Tax phishing has long been easy to dismiss as a seasonal consumer scam: fake IRS emails, refund bait, audit threats, and other lures aimed at people anxious about filing deadlines. New research from Hoxhunt suggests that the picture is increasingly outdated.
The company found that U.S. tax authority impersonation campaigns surged more than 400 percent above the two-year baseline in spring 2026, marking the largest tax-related phishing campaign it has observed in its global threat intelligence data. But the shift was not only about volume. The attacks were increasingly landing in workplace inboxes.
“We typically think about IRS spoofing and tax-themed campaigns as targeting private individuals, but it’s clear that tax phishing has increasingly shifted into employee work environments, not just personal inboxes,” said Mika Aalto, co-founder and CEO at Hoxhunt. “From an attacker’s perspective, compromising corporate accounts in an at-scale phishing campaign offers a greater payoff via access to sensitive financial workflows, internal systems, and confidential data.”
Hoxhunt said the findings are based on millions of real threat reports submitted by more than 4 million Hoxhunt users, giving the company visibility into phishing messages that reached employee inboxes rather than only attacks blocked by email gateways.
Overall, malicious phishing emails reported by U.S. users rose 147.3 percent during the same spring 2026 period. Tax-themed scams appear every spring, but Hoxhunt said previous filing seasons did not show comparable activity.
Why the Campaign Was Effective
Hoxhunt’s findings suggest the campaign was effective in part because it did not resemble the phishing attempts many employees have been trained to spot.
In the company’s simulations, personalized tax-themed attacks produced a 16 percent employee failure rate. That was more than three times higher than Hoxhunt’s 4 to 6 percent global average, suggesting that familiar awareness cues may be less effective against tax lures that appear to fit routine workplace activity.
The messages lacked obvious scam signals such as bad grammar, awkward phrasing, exaggerated threats, or refund bait. Instead, they used formal, procedural language similar to what employees might expect from tax agencies, payroll departments, HR portals, or compliance systems, with routine prompts to review documents, check returns, log in to portals, or confirm information.
Most of the observed campaign emails used malicious links, which appeared in 66 percent of cases. Hoxhunt also saw attachment-based and reply-based variants, giving attackers multiple ways to pursue the same goal. Some messages directed employees to fake portals, while others appeared designed to start a conversation before escalating the attack.

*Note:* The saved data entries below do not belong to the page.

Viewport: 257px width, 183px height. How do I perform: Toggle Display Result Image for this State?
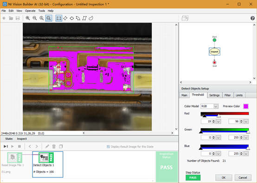click(x=108, y=147)
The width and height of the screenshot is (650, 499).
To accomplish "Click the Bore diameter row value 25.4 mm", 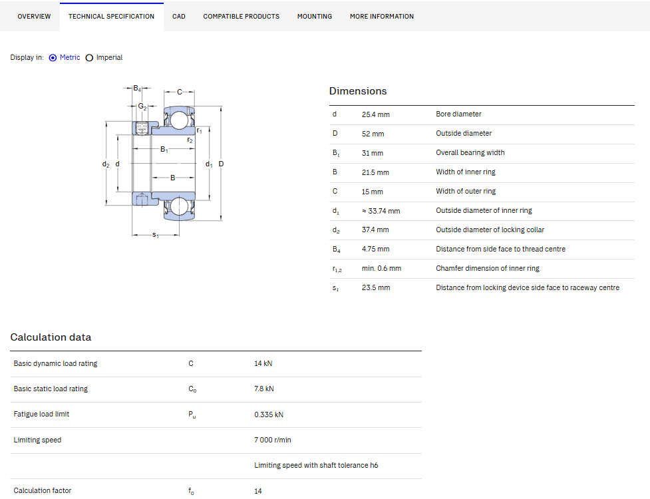I will (376, 114).
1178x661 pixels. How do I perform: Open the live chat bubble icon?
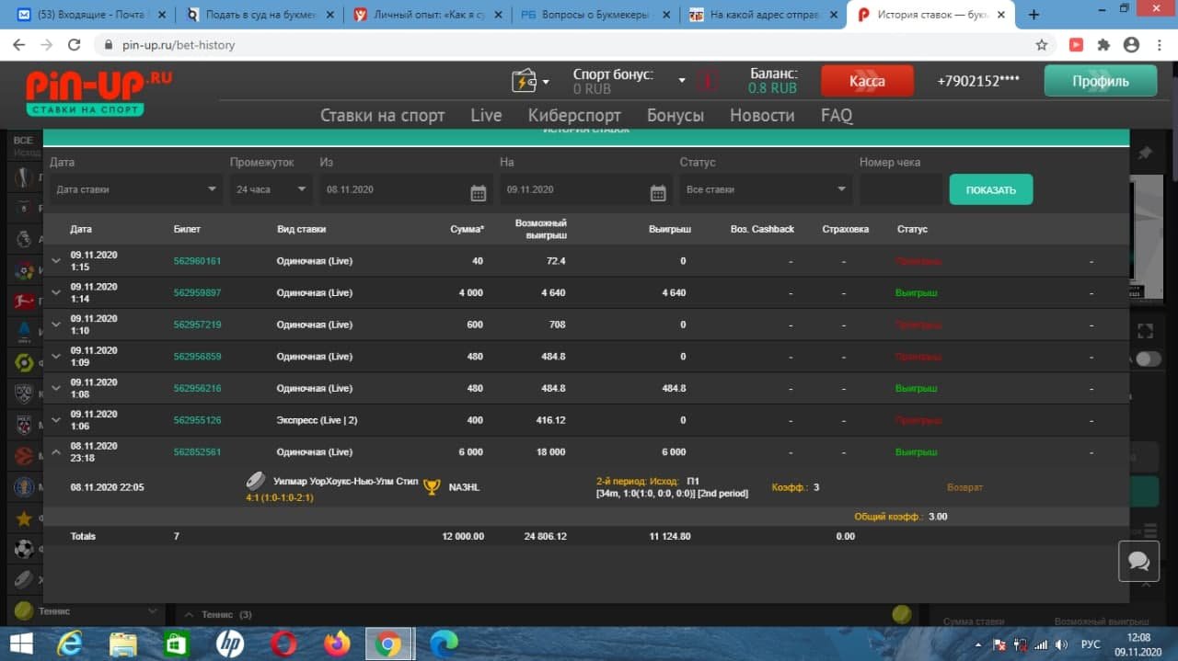(1138, 561)
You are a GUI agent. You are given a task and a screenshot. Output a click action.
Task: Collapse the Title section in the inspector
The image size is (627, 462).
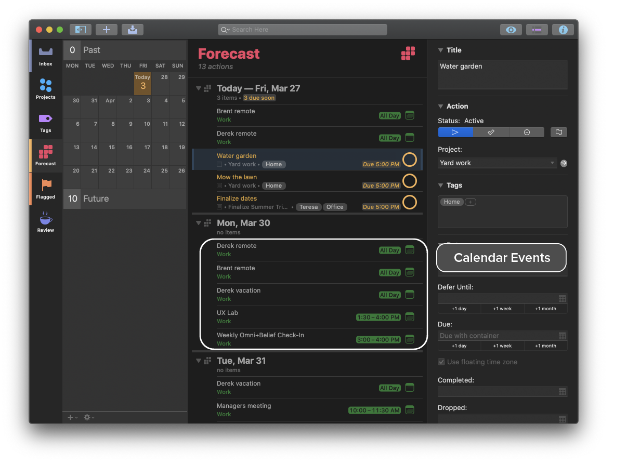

How AI May Be Changing an Old Scam
Hoxhunt stops short of saying AI caused this specific tax campaign. The report points to the campaign’s scale, consistency and personalization as signs that AI may be helping attackers industrialize an old lure, not as proof that every message was machine-generated.
In a March 2026 phishing trends report, Hoxhunt documented a 14-fold rise in AI-generated phishing attacks. The tax campaign fits that pattern, with polished language, localized impersonation, and enough variation to make the same basic scam work across different employees and contexts.
Generative AI could make that model easier to scale. Attackers no longer have to choose as sharply between volume and quality. They can generate clean, formal emails in multiple languages, adapt messages to specific tax authorities, and tailor lures to workplace routines without manually writing every version.
“Traditional phishing emails used to carry clear warning signs like poor grammar, inconsistent branding, or unusual formatting,” said Nicole Carignan, senior vice president, Security & AI Strategy, and field CISO at Darktrace. “Today, AI has removed many of those indicators.”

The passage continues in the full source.